There’s definitely more than what we see with these directives. You know, for instance, in the Road Accident Fund scenario, what we are currently dealing with is an unlawful board notice that is being used to prevent victims from claiming from the Road Accident Fund. And I think for any South African that’s been following what’s been happening at the Road Accident Fund, they would also be aware of the fact that the Road Accident Fund also applies an unlawful accounting standard, which has been found in more than one court to be unlawful, and which is a huge concern to the Auditor General at the moment.
So what we are seeing is that entities like the Road Accident Fund, for instance, are trying to create legislation through litigation. And I think everybody is aware that it’s not that easy to do that. That’s why there is a parliamentary process and a rules board and all these different moving parts to ensure that acts are exercised or actioned in the way that it was intended to, without having to deal with the clutter on the sides that you would find subject to a directive like this.

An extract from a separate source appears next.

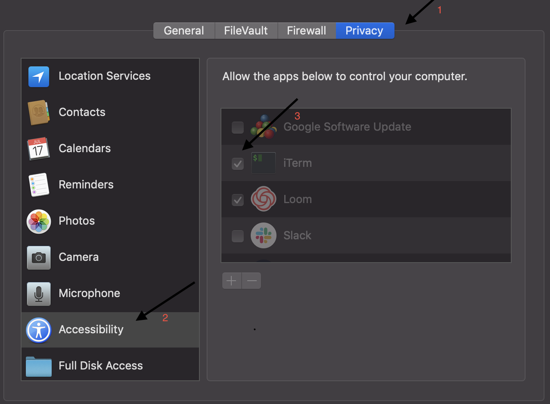
Task: Select the Accessibility figure icon
Action: tap(39, 330)
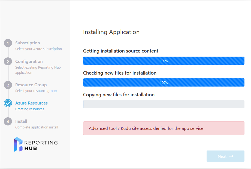Click the Azure Resources checkmark icon
Image resolution: width=251 pixels, height=169 pixels.
coord(8,103)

Because what we’re seeing is there’s no legal certainty at the moment, because apart from the act and the rules, now you’re running this parallel system subject to a court notice which is potentially unconstitutional. So it’s quite difficult for us as practitioners to navigate this landscape, having to deal with a third compass, you know, in the process. But yeah, it’s definitely not an isolated incident.
How does this issue fit into the bigger picture of RAF reform, and what does it say about the state of civil litigation in South Africa more broadly?

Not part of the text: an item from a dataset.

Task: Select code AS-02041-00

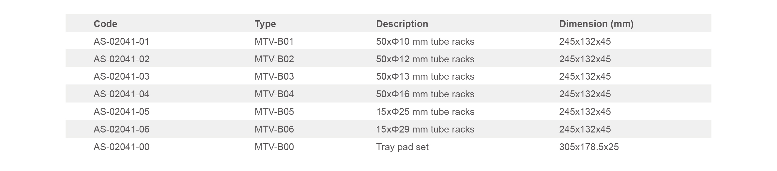Action: (121, 147)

If the Department of Transport and the executive of the Road Accident Fund is truly sincere about turning the Road Accident Fund around and making it a centrum of excellence like it was in the 90s, it’s going to address quite a few issues concerning litigation.
You know, like I’ve mentioned, if we can see settlement hubs being created, there wouldn’t be any matters on the court rolls because those would have been dealt with in-house at the Road Accident Fund. So that would essentially, you know—it’s a double-barreled win for everybody involved—because the Road Accident Fund would settle matters for much less cost. It will be effective for the victims, they would gain access to justice much sooner, and obviously the court rolls would be decluttered, allowing other litigants in other civil matters the opportunity to gain access to the court sooner. So that essentially is a win-win for everybody involved.
More about Gert Nel
Gert Nel worked at the RAF whilst completing his LLB Degree and was admitted as an attorney in 2000 and started practising for his own account on the 1st of May 2001. In 21 years Gert Nel Incorporated grew under the leadership of Gert Nel, into one of the biggest and most successful personal injury law firms in the country.
Gert Nel was one of the founding members of APRAV who since 2014 had been actively involved in the opposition of the highly contentious and prejudicial Road Accident Benefit Scheme Bill. The hard and persistent work of APRAV led to the abolition of the Bill in 2020.
Gert Nel received the highly acclaimed LexisNexis prize 2018 for his article titled “Decoding Section 2(1)(a) and (b) of the Contingency Fees Act. The findings in this article were supported by the recent full bench judgement in the matter of N Mkuyana and the RAF(4000/2017) [2020]ZAECGHC 73.
Gert Nel is proactive and always involved in all matters relating to the progressive change in this most satisfying discipline of the Law as to ensure that the clients of Gert Nel Inc. and the victims of road crashes or road crash victims, receive the justice they deserve.